Exercise aim:
From the LLVM spilling message below, reproduce the part that opens with the words containing "On 13/09/2010 09:03, David" and closes with "looking at this!", copying it word for word.

Provided passage:
::::::

LLVM backend and spilling

Simon Marlow marlowsd at gmail.com
Mon Sep 13 04:29:29 EDT 2010


On 13/09/2010 09:03, David Terei wrote:
> Hi Simon,
>
> Hmm, I've been trying to find a nasty performance regression when ghc
> is bootstrapped with llvm, this problem must be a large part of this
> so thanks.

Right, I expect the mfence on every update is costing quite a lot (one 
of those can be hundreds of cycles).

Thanks for looking at this!

Cheers,
`	Simon


>>   - All the spilling.  In the slow path there's a foreign call (to allocBlocks_lock)
>>     but that is annotated with the live registers, in this case [R1], so I don't
>>     understand why LLVM should be spilling everything.  Any ideas?

::::::

Given material:
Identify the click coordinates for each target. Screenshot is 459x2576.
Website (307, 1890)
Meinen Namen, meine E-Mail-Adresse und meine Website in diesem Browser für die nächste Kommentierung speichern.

::::::

Correct answer:
On 13/09/2010 09:03, David Terei wrote:
> Hi Simon,
>
> Hmm, I've been trying to find a nasty performance regression when ghc
> is bootstrapped with llvm, this problem must be a large part of this
> so thanks.

Right, I expect the mfence on every update is costing quite a lot (one 
of those can be hundreds of cycles).

Thanks for looking at this!